问题: 下面的选段讲手工主从切换。要使用pg_rewind命令，原主库必须把哪个参数设置成on？

选段:
:::
版本：1.0.13

手工主从切换

下面我们来模拟主库故障，需要将从库提升为主库的场景。

模拟主库故障

使用kill命令，将主库进程杀死。例如：

$ kill -9 18049

主库故障后，从库系统日志中会出现错误：

FATAL: could not connect to the primary server: could not connect to server: Connection refused

Is the server running on host "node1" (192.168.56.101) and accepting

TCP/IP connections on port 1921?

从库提示无法连接到主库。

从库提升

使用pg_ctl promote命令来提升从库。

pg_ctl  promote
LOG: received promote request
LOG: redo done at 0/6000110
LOG: selected new timeline ID: 2
LOG: archive recovery complete
LOG: database system is ready to accept connections 
done 
server promoted

一旦pg_ctl promote命令正确完成，此时从库即备提升为主库，可以正常对外提供服务。

当原主库故障后，通常这些故障并不会导致数据丢失，例如：宕机、机器重启故障。如果原主库故障解决之后，通常我们全把原主库转换成新主库的Standby备库。正常一般是需要重新搭建备库，因为原主库的一些数据还没有同步过去就把备库激活了，备库相当于丢失了一些数据。从而重新搭建备库的话，如果数据库很大，基础备份执行时间会很长，解决这个问题的方法可以使用pg_rewind命令。不需要复制太多的数据就可以把原主库转换成新主库的备库。

使用pg_rewind命令要求原主库必须把wal_log_hints参数设置成on，这样配置的主库在出现故障时才能使用pg_rewind命令。

如果没有把参数wal_log_hints设置成on，运行pg_rewind时会报错：

[halo@node1 halo]$ pg_rewind -D $PGDATA --source-server='host=10.16.16.165 user=pgrewind password=123456 dbname=halo0root' -P
pg_rewind: connected to server
pg_rewind: fatal: target server needs to use either data checksums or "wal_log_hints = on"

下面演示pg_rewind的使用方法。

主库：node1 备库：node2

当node1故障了，现将node2升级为主库。

[halo@node2 ~]$ pg_ctl promtoe
server promoted

之后把node1启动，然后执行pg_rewind命令：

[halo@node1 ~]$ pg_rewind -D $PGDATA --source-server='host=node2 user=pgrewind password=123456 dbname=halo0root' -P
pg_rewind: fatal: target server must be shut down cleanly

报错需要把node1启动后，再正常关闭。

[halo@node1]$ pg_ctl start
done
server started

[halo@node1]$ pg_ctl stop
done
server stopped

然后再执行pg_rewind：

[halo@node1]$ pg_rewind -D $PGDATA --source-server='host=node2 user=pgrewind password=123456 dbname=halo0root' -P
pg_rewind: connected to server
pg_rewind: servers diverged at WAL location 0/30000D8 on timeline 1
pg_rewind: rewinding from last common checkpoint at 0/3000060 on timeline 1
pg_rewind: reading source file list
pg_rewind: reading target file list
pg_rewind: reading WAL in target
pg_rewind: need to copy 51 MB (total source directory size is 72 MB)
52873/52873 kB (100%) copied
pg_rewind: creating backup label and updating control file
pg_rewind: syncing target data directory
pg_rewind: Done!

注意，上面的“-D”参数指向本地的目录，“node2”可以是IP地址，user需要是超级用户。
:::
数据摘录:
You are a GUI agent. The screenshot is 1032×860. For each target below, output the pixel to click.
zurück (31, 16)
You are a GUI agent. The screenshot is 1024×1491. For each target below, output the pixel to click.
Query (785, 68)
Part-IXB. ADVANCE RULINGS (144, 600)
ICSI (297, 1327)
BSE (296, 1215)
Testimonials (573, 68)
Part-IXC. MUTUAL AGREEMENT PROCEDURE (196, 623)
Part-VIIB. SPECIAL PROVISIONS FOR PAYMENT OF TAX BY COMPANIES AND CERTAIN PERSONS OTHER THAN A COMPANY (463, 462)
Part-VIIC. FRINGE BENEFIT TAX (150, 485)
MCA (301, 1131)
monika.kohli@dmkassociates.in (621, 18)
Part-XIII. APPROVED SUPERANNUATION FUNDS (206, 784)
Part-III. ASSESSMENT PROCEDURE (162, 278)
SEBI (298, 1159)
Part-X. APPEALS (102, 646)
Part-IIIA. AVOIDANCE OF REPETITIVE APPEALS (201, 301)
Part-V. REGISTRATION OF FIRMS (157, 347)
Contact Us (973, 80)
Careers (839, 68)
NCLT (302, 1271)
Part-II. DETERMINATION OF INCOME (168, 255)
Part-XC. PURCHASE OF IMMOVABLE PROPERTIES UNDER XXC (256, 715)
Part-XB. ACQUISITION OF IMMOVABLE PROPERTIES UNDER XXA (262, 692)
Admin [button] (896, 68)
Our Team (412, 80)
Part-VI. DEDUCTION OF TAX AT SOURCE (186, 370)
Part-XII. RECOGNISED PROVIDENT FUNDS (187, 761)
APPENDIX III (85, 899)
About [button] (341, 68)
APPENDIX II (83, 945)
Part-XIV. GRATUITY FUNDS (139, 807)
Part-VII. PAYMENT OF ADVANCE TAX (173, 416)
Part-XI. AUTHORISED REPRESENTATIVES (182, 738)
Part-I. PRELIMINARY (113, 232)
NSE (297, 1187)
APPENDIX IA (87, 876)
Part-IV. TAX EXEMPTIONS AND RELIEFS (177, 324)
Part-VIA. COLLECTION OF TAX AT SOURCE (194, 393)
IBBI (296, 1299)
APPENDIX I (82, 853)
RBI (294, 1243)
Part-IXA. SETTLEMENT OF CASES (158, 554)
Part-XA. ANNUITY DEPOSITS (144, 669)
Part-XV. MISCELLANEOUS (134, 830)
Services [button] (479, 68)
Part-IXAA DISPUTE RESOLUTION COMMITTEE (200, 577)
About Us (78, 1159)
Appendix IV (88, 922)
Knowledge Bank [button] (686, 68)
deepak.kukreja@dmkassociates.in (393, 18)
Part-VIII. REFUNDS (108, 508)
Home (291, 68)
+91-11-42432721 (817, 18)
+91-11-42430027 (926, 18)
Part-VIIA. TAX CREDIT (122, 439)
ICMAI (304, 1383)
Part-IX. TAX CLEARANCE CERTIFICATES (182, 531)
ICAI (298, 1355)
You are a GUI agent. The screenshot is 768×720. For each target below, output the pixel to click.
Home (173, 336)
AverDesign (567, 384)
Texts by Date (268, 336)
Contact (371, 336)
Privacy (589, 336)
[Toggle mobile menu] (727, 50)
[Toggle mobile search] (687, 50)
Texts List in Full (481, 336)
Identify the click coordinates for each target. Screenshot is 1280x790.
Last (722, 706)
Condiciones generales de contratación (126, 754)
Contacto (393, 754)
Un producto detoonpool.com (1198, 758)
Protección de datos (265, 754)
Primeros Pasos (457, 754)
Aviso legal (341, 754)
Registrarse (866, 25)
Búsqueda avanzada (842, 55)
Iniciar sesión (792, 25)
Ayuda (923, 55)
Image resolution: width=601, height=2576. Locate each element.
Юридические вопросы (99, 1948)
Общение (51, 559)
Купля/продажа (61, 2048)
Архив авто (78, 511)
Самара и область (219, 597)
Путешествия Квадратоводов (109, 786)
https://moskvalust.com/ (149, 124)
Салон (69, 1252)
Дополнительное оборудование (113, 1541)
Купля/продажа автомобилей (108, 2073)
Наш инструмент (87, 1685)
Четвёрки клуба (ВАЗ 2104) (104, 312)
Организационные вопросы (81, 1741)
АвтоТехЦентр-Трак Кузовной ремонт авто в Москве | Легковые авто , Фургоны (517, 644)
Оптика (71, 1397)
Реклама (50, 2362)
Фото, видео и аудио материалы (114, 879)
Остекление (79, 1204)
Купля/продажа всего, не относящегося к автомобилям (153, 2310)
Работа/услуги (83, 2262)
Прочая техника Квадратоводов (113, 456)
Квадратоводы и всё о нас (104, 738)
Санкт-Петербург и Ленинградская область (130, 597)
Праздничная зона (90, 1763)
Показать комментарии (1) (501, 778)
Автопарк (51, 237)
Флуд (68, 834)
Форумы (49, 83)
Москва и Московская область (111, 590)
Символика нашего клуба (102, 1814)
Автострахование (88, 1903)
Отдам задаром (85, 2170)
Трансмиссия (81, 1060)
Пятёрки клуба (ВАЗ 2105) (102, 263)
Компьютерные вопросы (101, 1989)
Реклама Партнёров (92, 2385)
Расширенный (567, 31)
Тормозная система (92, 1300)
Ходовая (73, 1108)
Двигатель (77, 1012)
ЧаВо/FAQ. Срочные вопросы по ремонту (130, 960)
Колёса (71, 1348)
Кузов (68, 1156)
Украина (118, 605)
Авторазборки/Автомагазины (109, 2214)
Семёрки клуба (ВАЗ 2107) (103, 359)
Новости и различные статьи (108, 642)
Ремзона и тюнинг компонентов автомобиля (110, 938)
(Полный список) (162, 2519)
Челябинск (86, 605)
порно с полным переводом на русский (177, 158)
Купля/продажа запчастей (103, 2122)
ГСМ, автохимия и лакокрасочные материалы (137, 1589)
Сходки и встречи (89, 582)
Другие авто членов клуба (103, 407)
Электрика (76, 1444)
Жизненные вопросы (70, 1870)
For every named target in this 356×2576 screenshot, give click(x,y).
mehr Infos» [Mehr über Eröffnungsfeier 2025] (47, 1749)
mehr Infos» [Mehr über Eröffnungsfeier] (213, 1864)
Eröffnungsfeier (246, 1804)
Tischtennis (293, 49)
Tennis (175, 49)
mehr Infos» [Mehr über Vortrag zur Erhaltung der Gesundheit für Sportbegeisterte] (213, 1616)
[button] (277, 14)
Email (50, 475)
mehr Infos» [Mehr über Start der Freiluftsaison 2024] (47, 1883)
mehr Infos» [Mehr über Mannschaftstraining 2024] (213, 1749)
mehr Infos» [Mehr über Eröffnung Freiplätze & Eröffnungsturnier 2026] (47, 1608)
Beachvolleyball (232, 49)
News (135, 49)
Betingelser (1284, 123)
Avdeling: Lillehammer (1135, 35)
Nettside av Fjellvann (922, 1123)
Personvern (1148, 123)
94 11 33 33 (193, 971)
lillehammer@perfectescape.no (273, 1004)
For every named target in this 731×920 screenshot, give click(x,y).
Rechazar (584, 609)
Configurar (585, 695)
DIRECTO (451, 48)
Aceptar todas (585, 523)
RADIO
:::
问题解答: wal_log_hints参数。